_WHAT IS BEING ASKED:_ Return every line of the data below that includes the string "Telegram".

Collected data
========

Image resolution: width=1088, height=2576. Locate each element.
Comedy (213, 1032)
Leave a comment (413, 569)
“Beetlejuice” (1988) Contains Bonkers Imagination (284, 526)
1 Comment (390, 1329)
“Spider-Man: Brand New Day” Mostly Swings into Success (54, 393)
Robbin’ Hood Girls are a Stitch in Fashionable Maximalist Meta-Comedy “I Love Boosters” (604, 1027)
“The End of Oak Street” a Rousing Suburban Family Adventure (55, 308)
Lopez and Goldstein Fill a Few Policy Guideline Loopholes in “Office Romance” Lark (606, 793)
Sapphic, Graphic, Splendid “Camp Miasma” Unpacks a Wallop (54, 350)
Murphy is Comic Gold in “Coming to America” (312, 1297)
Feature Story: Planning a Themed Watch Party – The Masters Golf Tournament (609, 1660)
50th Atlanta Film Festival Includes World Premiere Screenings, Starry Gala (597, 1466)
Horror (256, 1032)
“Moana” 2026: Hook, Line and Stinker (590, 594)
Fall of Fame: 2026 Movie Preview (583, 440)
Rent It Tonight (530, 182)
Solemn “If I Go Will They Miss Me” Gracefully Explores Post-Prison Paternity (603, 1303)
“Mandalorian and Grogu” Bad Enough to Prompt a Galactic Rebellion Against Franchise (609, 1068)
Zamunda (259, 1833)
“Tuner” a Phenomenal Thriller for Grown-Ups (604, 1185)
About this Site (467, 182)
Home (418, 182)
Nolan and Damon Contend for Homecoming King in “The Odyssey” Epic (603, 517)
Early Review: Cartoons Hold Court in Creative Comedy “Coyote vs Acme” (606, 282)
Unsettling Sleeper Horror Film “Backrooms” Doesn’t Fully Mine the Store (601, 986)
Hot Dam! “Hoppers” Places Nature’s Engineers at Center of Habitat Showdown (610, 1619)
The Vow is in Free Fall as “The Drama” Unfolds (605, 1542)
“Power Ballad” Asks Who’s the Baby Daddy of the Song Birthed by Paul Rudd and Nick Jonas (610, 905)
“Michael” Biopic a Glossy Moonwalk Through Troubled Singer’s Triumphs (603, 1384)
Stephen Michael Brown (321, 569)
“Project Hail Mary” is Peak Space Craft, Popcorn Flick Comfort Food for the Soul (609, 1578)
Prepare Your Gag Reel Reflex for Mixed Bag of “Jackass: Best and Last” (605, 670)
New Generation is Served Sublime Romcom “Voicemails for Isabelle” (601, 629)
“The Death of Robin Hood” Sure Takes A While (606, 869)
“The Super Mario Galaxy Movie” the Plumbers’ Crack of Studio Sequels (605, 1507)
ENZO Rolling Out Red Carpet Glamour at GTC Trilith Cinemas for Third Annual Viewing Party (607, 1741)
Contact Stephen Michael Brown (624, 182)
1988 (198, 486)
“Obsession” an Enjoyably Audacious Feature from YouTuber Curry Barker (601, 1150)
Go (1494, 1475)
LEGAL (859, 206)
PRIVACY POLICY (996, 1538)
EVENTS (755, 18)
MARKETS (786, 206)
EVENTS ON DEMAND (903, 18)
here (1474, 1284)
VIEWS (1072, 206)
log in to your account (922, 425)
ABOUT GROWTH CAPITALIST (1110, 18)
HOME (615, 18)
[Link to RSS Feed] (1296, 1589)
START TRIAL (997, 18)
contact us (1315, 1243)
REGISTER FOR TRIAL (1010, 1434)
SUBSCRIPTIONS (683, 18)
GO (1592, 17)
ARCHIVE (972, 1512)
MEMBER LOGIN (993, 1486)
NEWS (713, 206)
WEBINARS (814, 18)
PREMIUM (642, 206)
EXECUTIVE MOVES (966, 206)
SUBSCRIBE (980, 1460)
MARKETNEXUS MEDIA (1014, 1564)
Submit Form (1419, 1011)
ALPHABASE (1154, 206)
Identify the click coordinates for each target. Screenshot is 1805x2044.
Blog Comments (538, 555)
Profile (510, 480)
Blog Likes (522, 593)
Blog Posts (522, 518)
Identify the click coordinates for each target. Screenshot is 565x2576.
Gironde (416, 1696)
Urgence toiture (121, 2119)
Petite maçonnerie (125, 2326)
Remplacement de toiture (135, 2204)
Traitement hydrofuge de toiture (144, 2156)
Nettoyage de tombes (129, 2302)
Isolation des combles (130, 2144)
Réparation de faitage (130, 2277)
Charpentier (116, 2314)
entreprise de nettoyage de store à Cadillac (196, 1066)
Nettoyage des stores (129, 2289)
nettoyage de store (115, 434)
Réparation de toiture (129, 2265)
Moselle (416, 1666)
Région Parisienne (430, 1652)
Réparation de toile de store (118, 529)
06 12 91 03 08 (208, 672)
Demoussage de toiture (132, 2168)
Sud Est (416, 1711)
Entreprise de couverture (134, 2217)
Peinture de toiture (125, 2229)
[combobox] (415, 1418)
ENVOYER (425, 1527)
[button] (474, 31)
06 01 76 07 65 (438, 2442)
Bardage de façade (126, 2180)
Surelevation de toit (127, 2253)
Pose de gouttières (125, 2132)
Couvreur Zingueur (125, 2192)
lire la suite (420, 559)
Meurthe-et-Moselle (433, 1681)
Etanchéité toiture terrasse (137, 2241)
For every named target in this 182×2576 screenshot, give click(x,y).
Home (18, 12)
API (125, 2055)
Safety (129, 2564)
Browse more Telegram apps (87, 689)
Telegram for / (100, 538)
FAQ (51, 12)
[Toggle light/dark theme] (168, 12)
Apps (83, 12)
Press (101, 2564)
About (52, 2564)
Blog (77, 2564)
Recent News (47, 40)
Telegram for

========

_RESULT:_
Browse more Telegram apps (87, 689)
Telegram for / (100, 538)
Telegram for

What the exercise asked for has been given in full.